**Exercise inputs:**
+ + + + + + +

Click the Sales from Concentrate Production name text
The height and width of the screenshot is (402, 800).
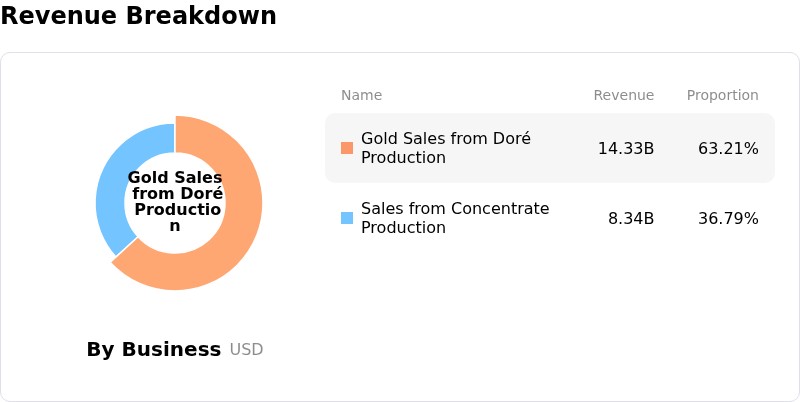pyautogui.click(x=455, y=218)
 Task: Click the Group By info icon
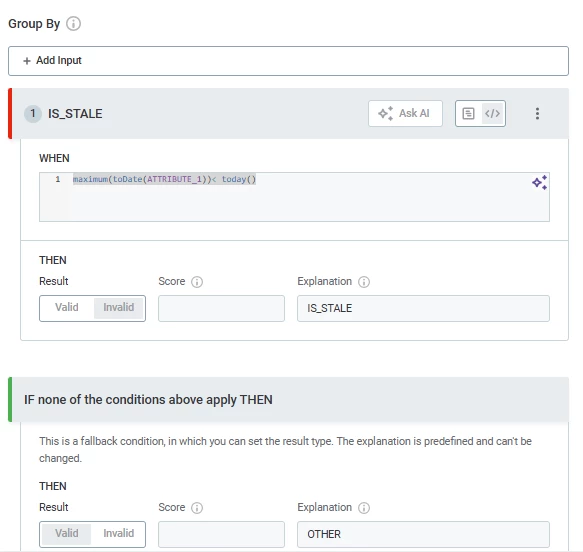pyautogui.click(x=73, y=24)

+ + + + + + +

**Work item:** Apart from the pictures, every record must be set down exactly.

**Solution below:**
Click the Sales from Concentrate Production name text
The height and width of the screenshot is (402, 800).
pyautogui.click(x=455, y=218)
 Task: Click the Group By info icon
pyautogui.click(x=73, y=24)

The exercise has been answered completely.